- From: Silvia Pfeiffer <silviapfeiffer1@gmail.com>
- Date: Tue, 29 Dec 2009 14:17:56 +1100
- To: Philip Jägenstedt <philipj@opera.com>
- Cc: Aryeh Gregor <Simetrical+w3c@gmail.com>, "Scheppe, Kai-Dietrich" <k.scheppe@telekom.de>, HTMLwg <public-html@w3.org>
On Tue, Dec 29, 2009 at 10:23 AM, Philip Jägenstedt <philipj@opera.com> wrote: > On Mon, 28 Dec 2009 23:56:39 +0100, Aryeh Gregor <Simetrical+w3c@gmail.com> > wrote: > >> On Mon, Dec 28, 2009 at 5:44 PM, Philip Jägenstedt <philipj@opera.com> >> wrote: >>> >>> The only wiggle-room this leaves for implementation is whether to show >>> the >>> poster frame or the first video frame when the first video frame has been >>> decoded.

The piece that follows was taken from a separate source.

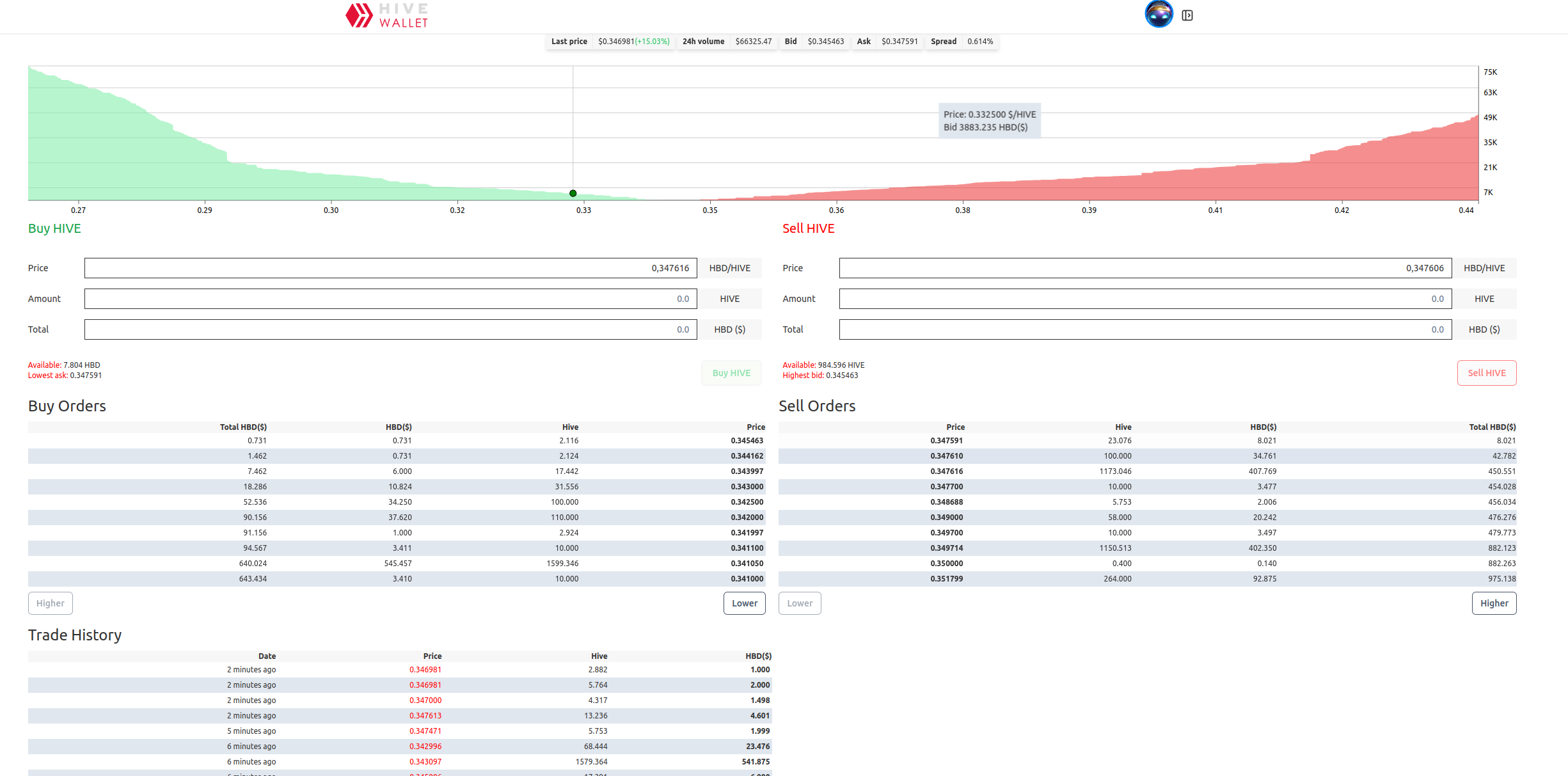Image resolution: width=1568 pixels, height=776 pixels.
Task: Click the sidebar panel toggle icon
Action: (1187, 15)
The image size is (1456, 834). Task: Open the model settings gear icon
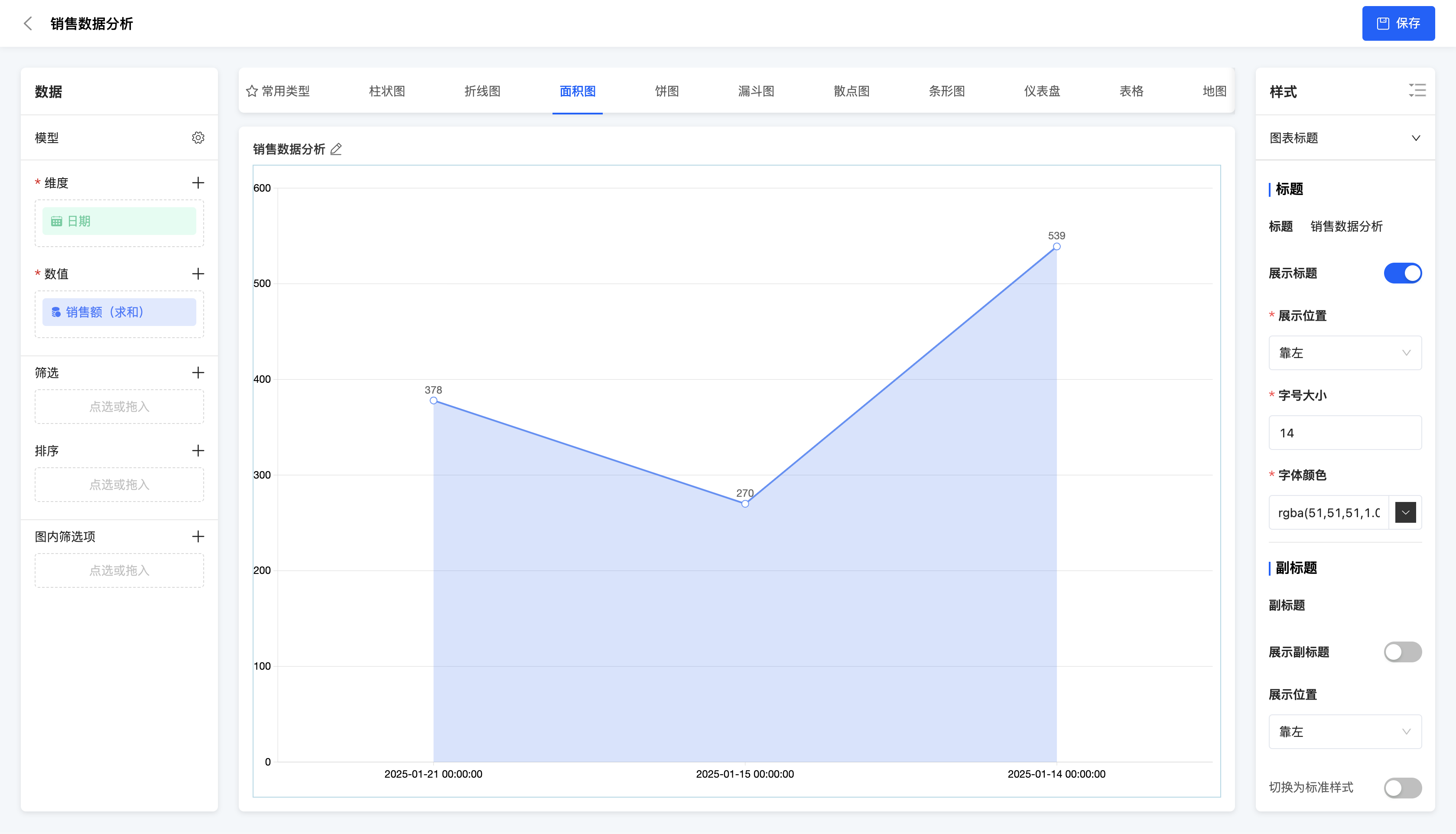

I think it should be the poster image, if other browser vendors >>> agree perhaps the spec should simply say that. >> >> That seems sensible to me as well. Why would implementations show the >> first video frame if a poster is explicitly provided? >> >>> If the author doesn't want to use a poster image they simply shouldn't >>> use >>> that attribute. To show a certain frame of video, set .currentTime in a >>> script. >> >> That's not equivalent. In particular, it will change what happens >> when the user hits play, and will probably change what gets buffered. >> Not to mention it requires script. >> >> Perhaps someone should suggest to the Media Fragments WG that they >> should create a syntax where you can address a frame of a video like a >> picture? The current WD doesn't seem to allow it: >> >> http://www.w3.org/2008/WebVideo/Fragments/WD-media-fragments-spec/ > > Shouldn't using e.g. #t=10,10 do just that? No, not if you are expecting it to return an actual image. A media fragment can only return the same mime type as the original resource. Thus, this will just return the video data for that particular time - it's still video data and not converted to jpg or png or anything else. It does essentially the same as setting the currentTime to 10. The media fragment WG recommends using queries where a image is to be extracted from a video, e.g. ?t=10,10&format=image/png . URI queries have been identified to be important for addressing media, in particular to extract shorter version of videos or retrieve another representation of a video (or audio). URI queries create new resources, so it is possible to do this with URI queries. URI fragments do not create new resources, so they cannot return a different mime type. The possibilities with URI queries are much larger and it is expected that media servers will develop a large repertoire of URI query parameters, but for now, the focus is on URI fragments and their equivalents in URI queries only where the mime type is not changed. Cheers, Silvia.